As I gaze through the window I am looking out on Kitsilano, one of Vancouver’s trendiest burbs which overlooks the beautiful bay area, and sipping organic free trade coffee.
This is also, just about, a former corner of the British empire, but here the outcome has been a little more successful.
In the background the radio is gently burbling away, giving out traffic news and celebrity miscellany.
Kristin is at school, half way through her studies to become an even more masterful master chef, and the two dogs are each lying on a different sofa, resting their tired little paws on well-stuffed cushions.
Later, if the mood grips me, I will venture forth to lunch at one of the many excellent ethnic restaurants that lie within 10 minutes gentle stroll of my front door.
Far from the frontline of one of the world’s nastiest and most protracted wars I am soaking up the delights of a city that has just been voted the world’s most liveable for the fifth year running.
What a rigmarole it was just to get here.
Three military helicopter rides, skimming across the desert in bullet-proof jacket and helmet, a no-frills hop from southern Afghanistan to Dubai, Emirates to Heathrow, and then an all-day Air Canada flight half way around the world to the Pacific coast.
But no sooner will I have got over my jetlag, then the delights of British Columbia will once again be a thing of the past.
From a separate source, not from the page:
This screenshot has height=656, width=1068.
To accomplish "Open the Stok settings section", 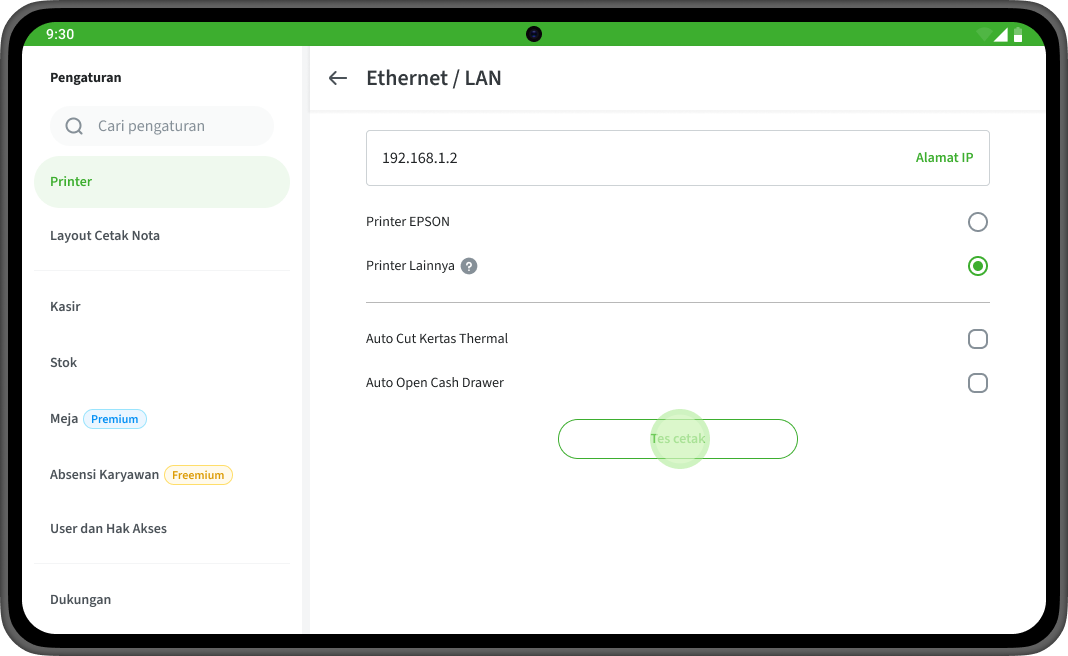I will point(64,363).
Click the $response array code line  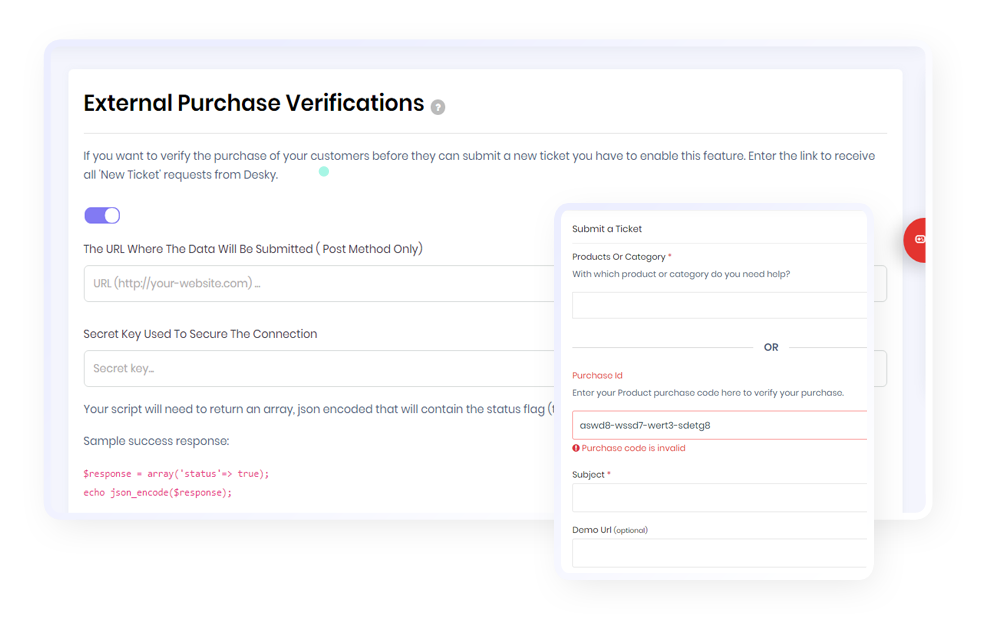176,474
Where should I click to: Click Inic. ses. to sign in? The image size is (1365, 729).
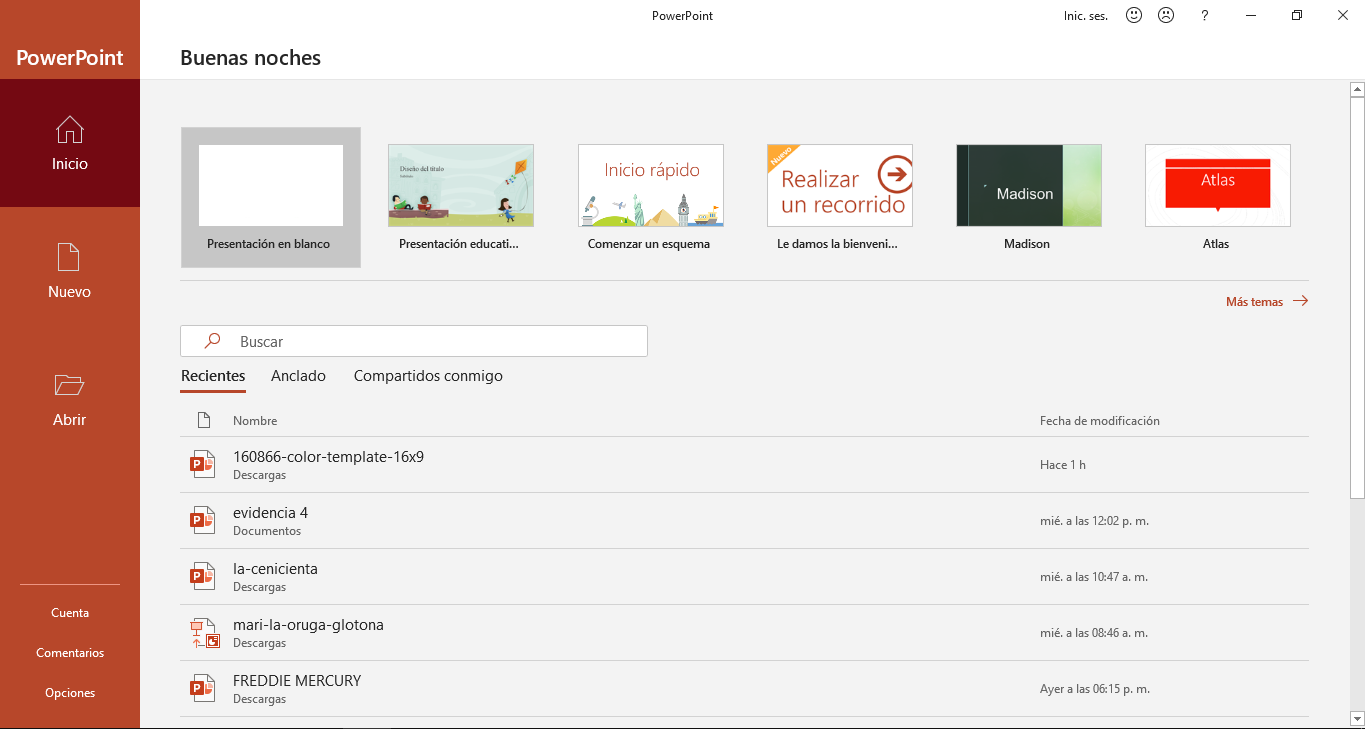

Next Monday I leave it all behind and head east again, twelve and a half time zones, back to my little embattled patch of desert.
Meanwhile the lodge, which is being lovingly guarded by friends and neighbours in our absence, is, like the bears, hibernating under several feet of snow. (See the photo taken this week.)
The valley, which we have been monitoring from afar, has had one of the harshest winters anyone can remember.
By the next time I am released on leave from my tribal posting, however, the snow will have retreated and spring will be well on the way. I plan, then, once more, to set out on this outrageous commute.
In Vancouver, Kristin and I will pack our bags into our trusty Land Cruiser, shoehorn the hounds into the back seat, and set out for the long drive across British Columbia to our precious little valley.
Giving up the joys of trendy Vancouver to return to the Pashtun badlands next week will be hard enough.
But giving up a beautiful, vibrant spring in the valley? That will be a real test of my commitment. I’ll keep you posted.